**TASK REQUIREMENTS**
Copy exactly, and only, the lines from the one with "Task: Open the formula column dropdown arrow" to the end of the listing; omit pictures.

+===+

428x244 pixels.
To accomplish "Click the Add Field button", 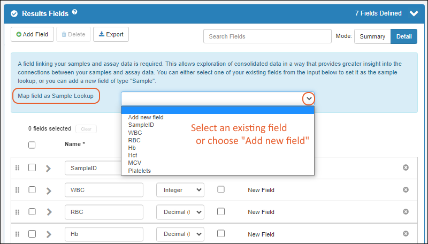I will pos(33,34).
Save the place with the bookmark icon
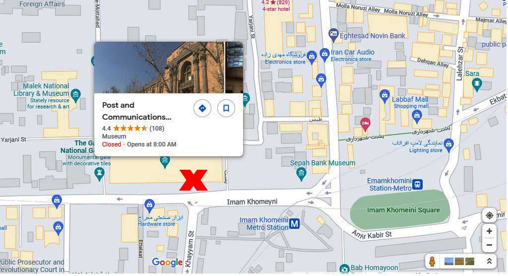 (x=226, y=108)
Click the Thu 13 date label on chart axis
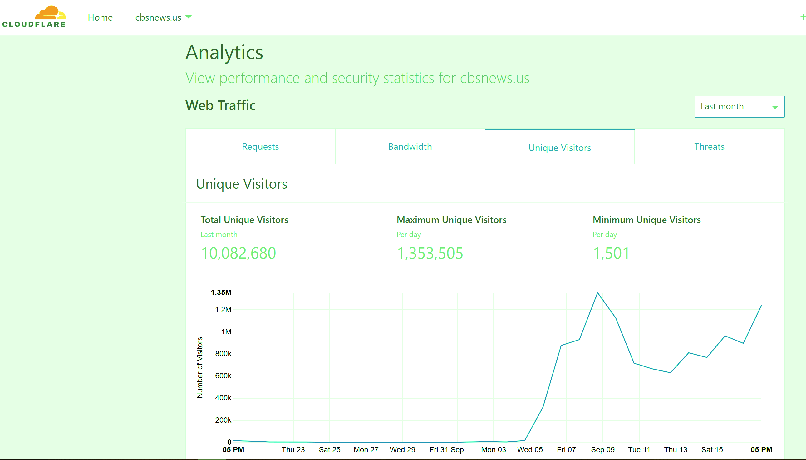This screenshot has width=806, height=460. click(675, 449)
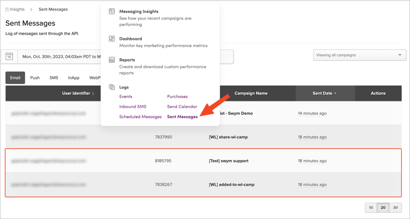Open the Send Calendar link
Image resolution: width=410 pixels, height=219 pixels.
point(182,107)
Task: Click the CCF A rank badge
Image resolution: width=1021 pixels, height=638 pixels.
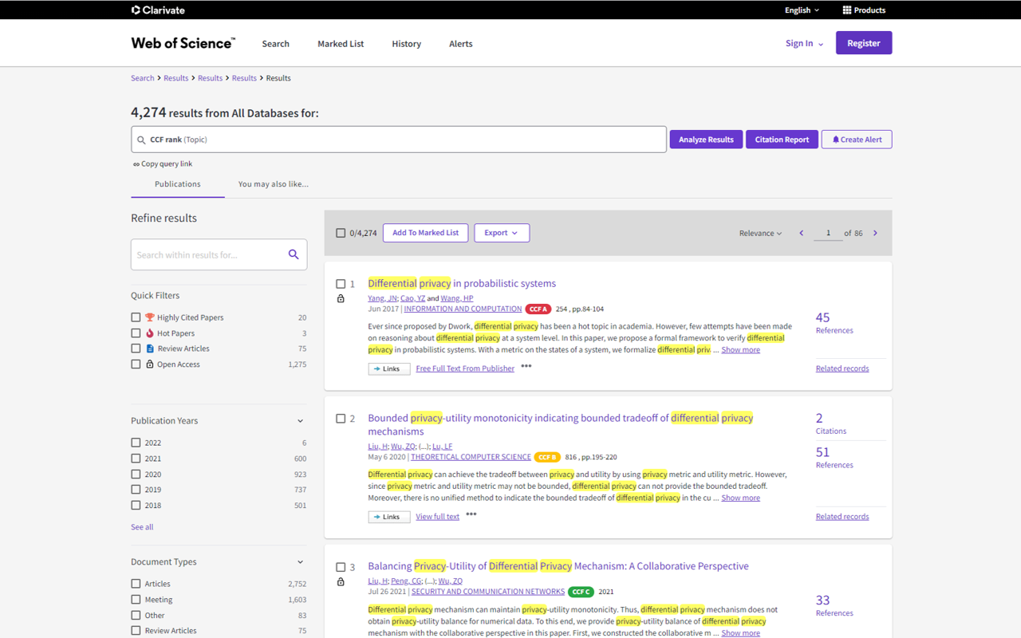Action: 538,309
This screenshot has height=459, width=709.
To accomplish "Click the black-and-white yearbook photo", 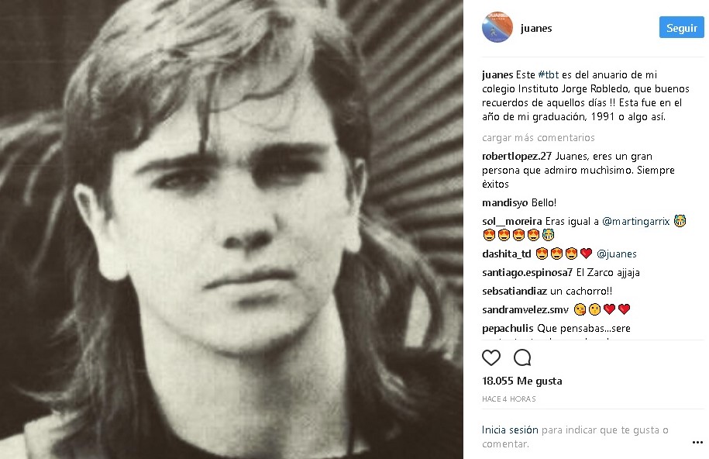I will click(x=232, y=230).
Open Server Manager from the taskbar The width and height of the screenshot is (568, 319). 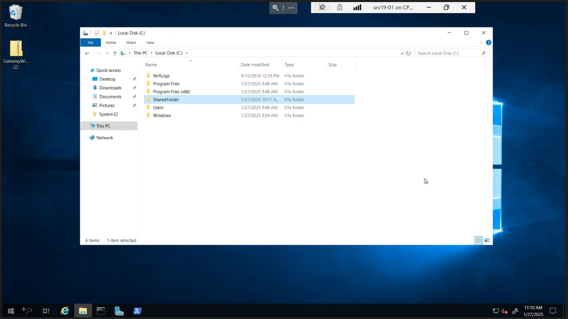[x=119, y=310]
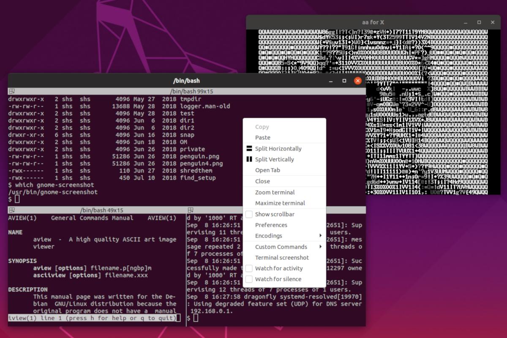Screen dimensions: 507x338
Task: Open the group icon of the top 99x15 terminal
Action: click(x=12, y=91)
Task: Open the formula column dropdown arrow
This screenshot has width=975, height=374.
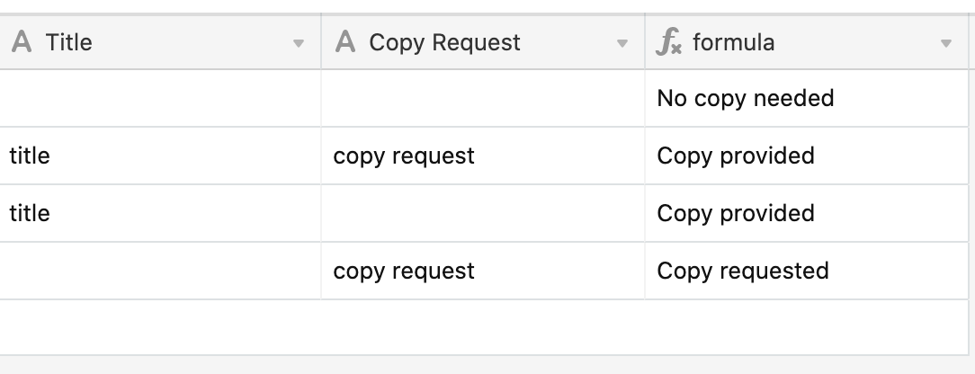Action: coord(946,43)
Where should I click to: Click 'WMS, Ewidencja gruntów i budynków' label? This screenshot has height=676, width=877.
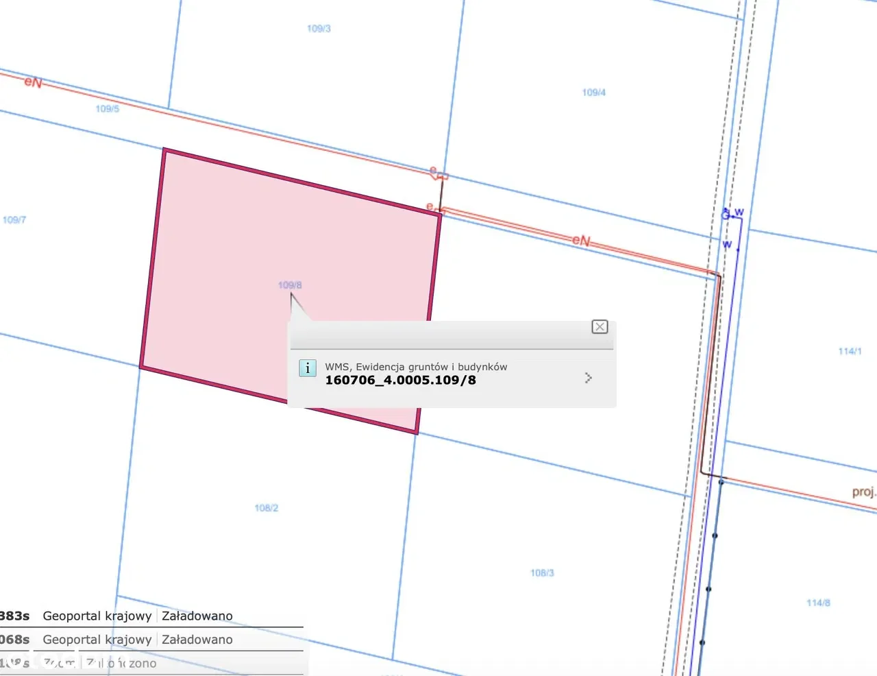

+===+

**OUTPUT OF THE EXERCISE**
Task: Open the formula column dropdown arrow
This screenshot has width=975, height=374.
Action: coord(946,43)
Where should I click to: Click 'WMS, Ewidencja gruntów i budynków' label? This screenshot has height=676, width=877.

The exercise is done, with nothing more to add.